**Source extract**
In cloud computing, resource pooling enables enterprises to optimize unit resource cost by outsourcing tasks like IDC construction, software development, and operations to cloud providers. This allows businesses to concentrate on innovation while leveraging a pool of talented engineers provided by cloud services. By entrusting specialized tasks to these professionals, enterprises can benefit from high-quality services tailored to their needs.

Elasticity is a critical capability in cloud computing, yet many customers struggle to fully leverage it, often treating it as a concept rather than implementing it effectively. This article delves into the reasons behind this gap between theory and practice and offers insights into cost-effective ways to enhance elasticity.

Cloud providers offering discounts through annual or monthly subscriptions contradict the concept of elasticity.

The table below compares the typical pricing of EC2 instances between reserved instances (annual pricing) and on-demand instances. Here are the key takeaways from this comparison:

  • Opting for a reserved instance model can save costs by approximately 50% compared to pay-as-you-go pricing. This is why most enterprises choose to utilize EC2 resources through a reserved instance model. From the cloud provider's perspective, this design is highly rational. Cloud providers forecast the overall customer usage to determine how much spare capacity to reserve in a region. If on-demand and reserved instance prices were equal, it would be challenging for cloud providers to predict the capacity of a region accurately. This unpredictability could lead to significant differences between daytime and nighttime usage, directly impacting supply chain procurement decisions. Cloud providers operate on a retail-like business model, where the spare machine capacity in each region is analogous to inventory. Higher inventory levels in a region would result in lower profit margins.
  • Spot instances are both cost-effective and billed on an hourly basis. Handling Spot instance interruptions is crucial, especially for stateless applications. Most cloud providers offer a notification window before Spot instance termination, allowing applications to gracefully shut down without impacting business operations. Startups[1] specializing in managing compute resources with Spot instances have developed robust features to assist users in maximizing Spot instance utilization. Companies like AutoMQ[2] have accumulated extensive experience in utilizing Spot instances. However, for stateful applications like Kafka, Redis, and MySQL, transitioning state before Spot instance termination can be challenging. It is generally not recommended to deploy data-centric infrastructure software directly on Spot instances.

**Exercise aim**
Write the next part of the article on cloud elasticity and instance pricing, starting right after its last sentence.

**Provided information**
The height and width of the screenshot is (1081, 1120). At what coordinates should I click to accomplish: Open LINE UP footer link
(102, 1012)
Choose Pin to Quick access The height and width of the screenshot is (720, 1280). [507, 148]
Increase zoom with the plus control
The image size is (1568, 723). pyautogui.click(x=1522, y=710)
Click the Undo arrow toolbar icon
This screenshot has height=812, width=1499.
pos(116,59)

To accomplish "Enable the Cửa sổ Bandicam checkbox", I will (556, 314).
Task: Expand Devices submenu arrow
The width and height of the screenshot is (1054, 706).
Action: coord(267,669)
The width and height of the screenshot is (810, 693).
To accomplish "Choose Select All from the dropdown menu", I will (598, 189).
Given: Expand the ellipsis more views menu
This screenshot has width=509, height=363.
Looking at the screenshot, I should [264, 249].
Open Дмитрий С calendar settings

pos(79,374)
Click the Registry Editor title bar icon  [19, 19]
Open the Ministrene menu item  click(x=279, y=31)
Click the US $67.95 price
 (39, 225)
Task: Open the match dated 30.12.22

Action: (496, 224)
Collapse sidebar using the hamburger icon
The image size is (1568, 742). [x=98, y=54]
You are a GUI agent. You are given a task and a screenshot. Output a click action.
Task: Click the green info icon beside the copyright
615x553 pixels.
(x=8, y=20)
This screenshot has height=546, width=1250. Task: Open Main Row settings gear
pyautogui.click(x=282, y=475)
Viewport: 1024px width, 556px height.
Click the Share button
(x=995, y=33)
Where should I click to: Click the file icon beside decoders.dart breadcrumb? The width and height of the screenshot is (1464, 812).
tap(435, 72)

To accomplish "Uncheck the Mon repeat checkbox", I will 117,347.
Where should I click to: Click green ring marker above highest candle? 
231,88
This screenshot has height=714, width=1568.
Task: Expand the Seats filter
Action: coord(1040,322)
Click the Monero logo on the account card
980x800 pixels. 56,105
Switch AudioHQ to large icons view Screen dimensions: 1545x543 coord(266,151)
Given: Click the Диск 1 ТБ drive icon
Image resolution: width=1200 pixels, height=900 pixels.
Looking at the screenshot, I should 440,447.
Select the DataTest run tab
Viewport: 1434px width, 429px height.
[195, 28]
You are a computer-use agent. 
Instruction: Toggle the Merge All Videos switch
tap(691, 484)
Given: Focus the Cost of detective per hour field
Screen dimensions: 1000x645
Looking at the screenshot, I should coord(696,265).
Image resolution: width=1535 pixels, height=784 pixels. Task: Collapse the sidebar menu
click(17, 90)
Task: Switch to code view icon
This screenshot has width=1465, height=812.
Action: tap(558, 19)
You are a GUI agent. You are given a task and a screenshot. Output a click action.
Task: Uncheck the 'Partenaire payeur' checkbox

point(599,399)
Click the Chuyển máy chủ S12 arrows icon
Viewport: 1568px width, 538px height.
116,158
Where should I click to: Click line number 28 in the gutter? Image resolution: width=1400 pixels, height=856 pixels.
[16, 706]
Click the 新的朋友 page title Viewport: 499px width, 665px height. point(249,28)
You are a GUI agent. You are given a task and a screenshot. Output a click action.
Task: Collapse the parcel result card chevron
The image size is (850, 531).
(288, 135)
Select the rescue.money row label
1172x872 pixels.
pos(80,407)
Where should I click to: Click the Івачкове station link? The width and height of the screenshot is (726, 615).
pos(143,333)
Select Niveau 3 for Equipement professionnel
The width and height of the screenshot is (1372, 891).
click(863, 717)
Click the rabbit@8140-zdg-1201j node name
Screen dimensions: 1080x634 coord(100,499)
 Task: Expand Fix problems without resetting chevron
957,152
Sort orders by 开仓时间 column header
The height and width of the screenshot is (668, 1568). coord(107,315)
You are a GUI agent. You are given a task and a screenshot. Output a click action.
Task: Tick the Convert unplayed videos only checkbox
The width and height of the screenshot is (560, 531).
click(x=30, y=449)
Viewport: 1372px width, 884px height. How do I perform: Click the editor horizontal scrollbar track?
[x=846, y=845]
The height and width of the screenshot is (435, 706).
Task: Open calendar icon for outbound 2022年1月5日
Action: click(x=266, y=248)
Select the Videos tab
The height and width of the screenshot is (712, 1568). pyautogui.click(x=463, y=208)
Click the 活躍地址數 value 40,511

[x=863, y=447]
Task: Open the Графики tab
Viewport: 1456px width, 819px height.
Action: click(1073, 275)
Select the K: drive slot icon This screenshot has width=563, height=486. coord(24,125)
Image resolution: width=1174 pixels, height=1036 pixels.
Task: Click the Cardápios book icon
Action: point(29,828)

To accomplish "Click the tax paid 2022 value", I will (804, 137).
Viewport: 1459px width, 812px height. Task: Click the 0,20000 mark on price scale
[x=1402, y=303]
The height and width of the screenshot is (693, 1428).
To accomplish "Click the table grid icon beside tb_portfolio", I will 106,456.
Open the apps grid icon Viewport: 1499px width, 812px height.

**Output for this exercise**
The game rules have both reasonable aspects and areas for optimization. We believes there is room for improvement in the following aspects:

  1. Spot Instance Termination Notification SLA: To encourage more users to utilize Spot instances, the notification mechanism for Spot instance termination should provide a defined SLA. This will allow critical businesses to confidently adopt Spot instances at scale.
  1. Success Rate SLA for Reapplying Instances after Spot Termination : In the event of Spot instance termination, the fallback plan for applications is to provision new resources (such as new Spot instances or On-demand instances). The success rate of provisioning new resources should also have a defined SLA, as it directly impacts application availability.
  1. SLA for Detaching Cloud Disks : Detaching EBS volumes should also have a defined SLA. In cases of Spot instance forced termination, users should be able to automatically manage application state detachment.
EC2 Instance Type
Cost per month.
Relative On-Demand pricing ratio.
On Demand
$56.210
100%
Spot
$24.747
44%
Reserved 1YR
$35.259
63%
Reserved 3YR
$24.455
44%

AWS US EAST m6g.large

It can be challenging for developers to effectively manage resource deallocation

C/C++ programmers spend a lot of effort battling with memory, yet still struggle to prevent memory leaks. The challenge lies in accurate resource reclamation - for instance, when a function returns a pointer, it's unclear who is responsible for deallocating the object, with no conventions in C/C++. This becomes even more daunting in multi-threaded scenarios. To address this, C++ introduced smart pointers, managing objects through a thread-safe reference count. Java, on the other hand, tackles object reclamation through a built-in GC mechanism, effectively eliminating the problem but incurring runtime overhead. Rust, a language gaining popularity, fundamentally operates like C++'s smart pointers but innovatively shifts memory reclamation checks to compile time. This greatly enhances memory reclamation efficiency, mitigating common memory issues faced by C/C++ programmers. The author believes Rust stands as a perfect replacement for C/C++.

In the realm of cloud operating systems, developers can easily create an ECS instance, a Kafka cluster, or an S3 object through a single API call, which directly impacts the billing. While creation is straightforward, resource reclamation becomes challenging. Typically, maximum specifications are set during creation; for instance, provisioning 20 Kafka nodes at the outset to avoid future scaling complexities.

Although cloud computing provides elasticity, developers struggle to effectively manage resources on demand, leading to difficulties in resource reclamation. This has prompted enterprises to establish cumbersome approval processes similar to traditional IDC resource management when creating resources in the cloud. As a result, developers end up using resources in a manner similar to IDC, requiring resource management through CMDB and relying on manual approval processes to prevent resource waste.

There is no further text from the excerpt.